A perfect example were supercuts, rapid-transition video collations that began appearing around 2005. Andy Baio—a Yahoo employee from 2005 to 2007 through Yahoo’s purchase of Upcoming.org—is credited with the name, describing supercuts in 2008 as when a “superfan collects every phrase/action/cliche from an episode (or entire series) of their favorite show/film/game into a single massive video montage.” (As they got more popular, media outlets that had initially scoffed at supercuts—and at the creators that spliced them together—sometimes took to creating their own.)
A similar spirit of the time encouraged open-source coding coupled with freely licensed or accessible information that could be aggregated, filtered, or analyzed by anyone anywhere.
Information wanted to be free—or at least, freed from constraints—and for a brief experimental period, it was.
Pipes built on these trends by letting users control information flow, offering them access to new stuff appearing on any site. Often, the material arrived as elements within an RSS feed, a standard developed in the ’90s that was in its heyday by 2006.

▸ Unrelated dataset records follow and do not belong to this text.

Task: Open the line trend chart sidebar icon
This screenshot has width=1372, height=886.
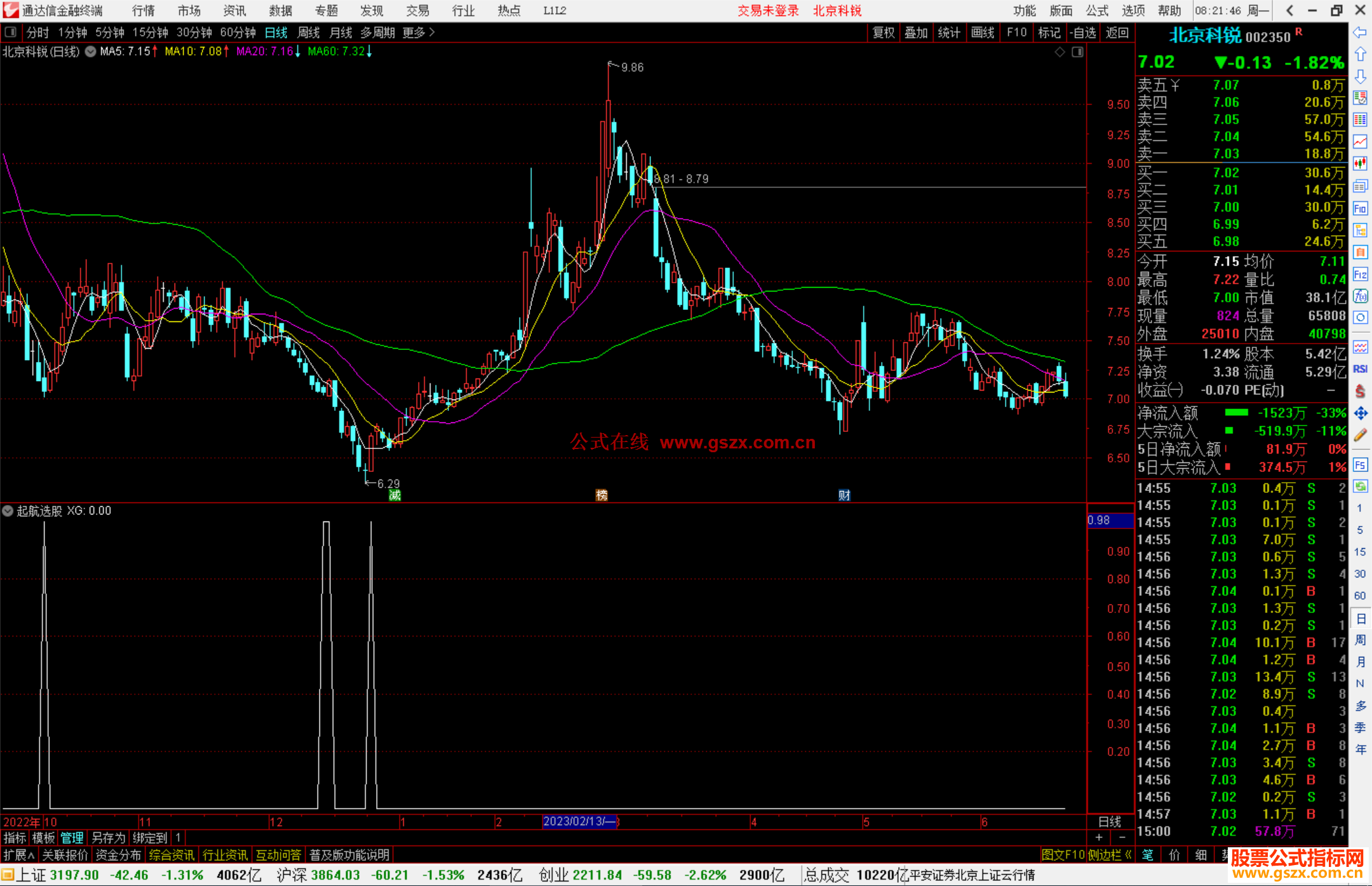Action: pos(1360,142)
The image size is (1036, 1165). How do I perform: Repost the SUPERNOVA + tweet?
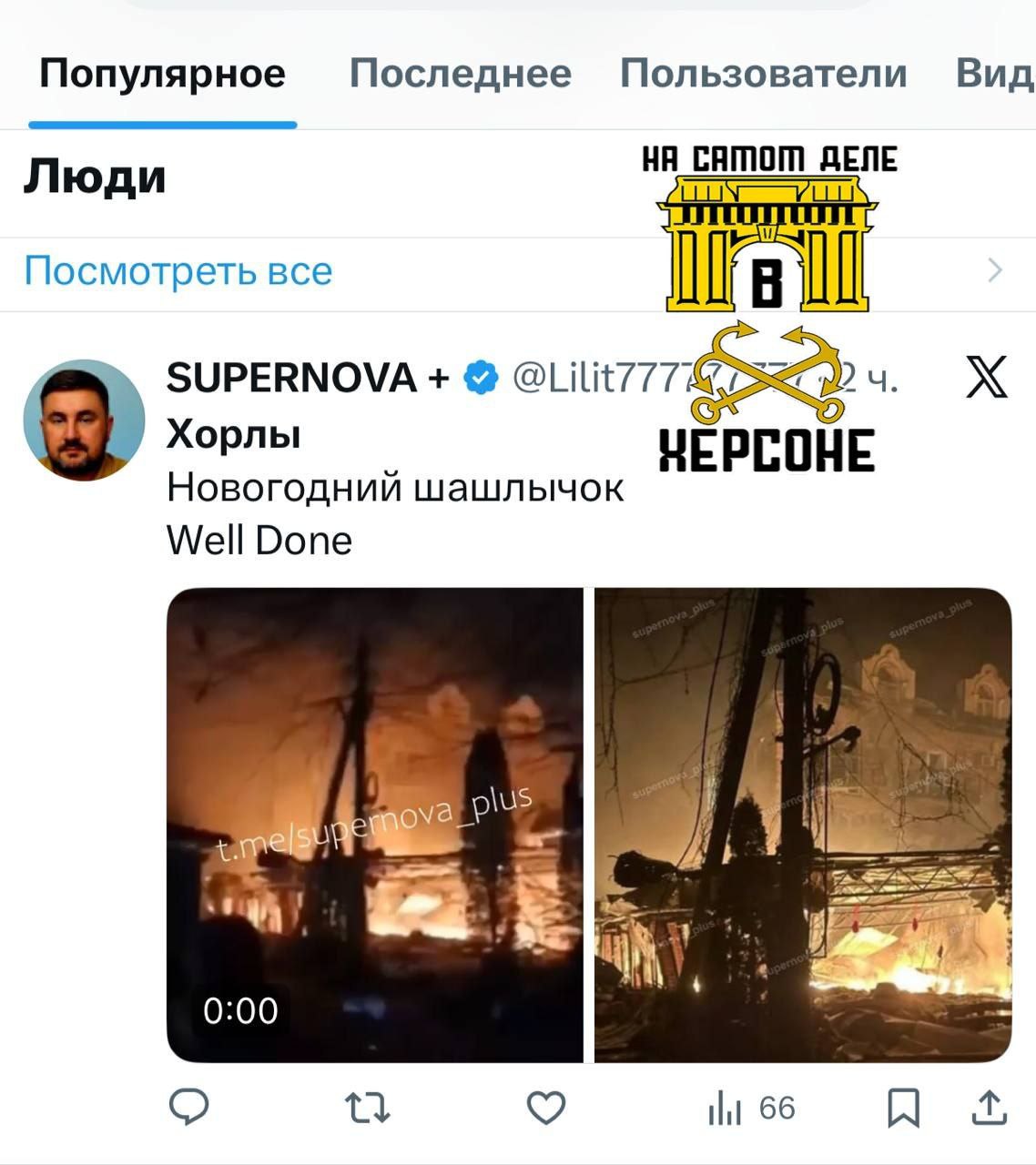coord(368,1108)
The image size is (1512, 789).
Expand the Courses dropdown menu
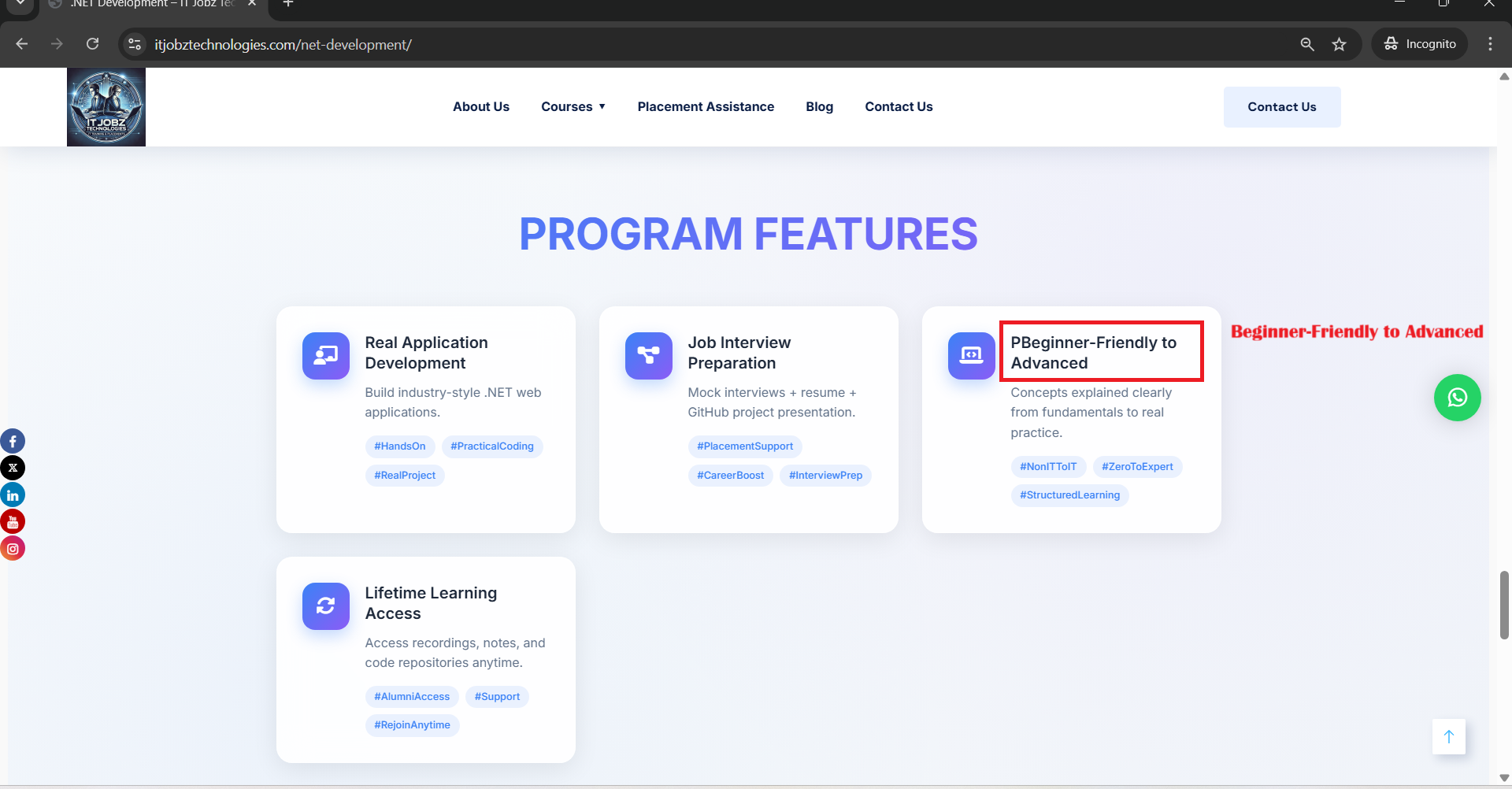click(x=573, y=107)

It offered a (really) simple and machine-readable approach for disseminating blog updates, publishing podcast episodes, refreshing search results, and granting access to other quanta of information. Usually, every entry contained a title, publication date, unique identifier, and author. The main body carried the essential content, while starting in the early 2000s, an optional attachment entry began to be used to reference audio files, almost entirely to syndicate podcast episodes.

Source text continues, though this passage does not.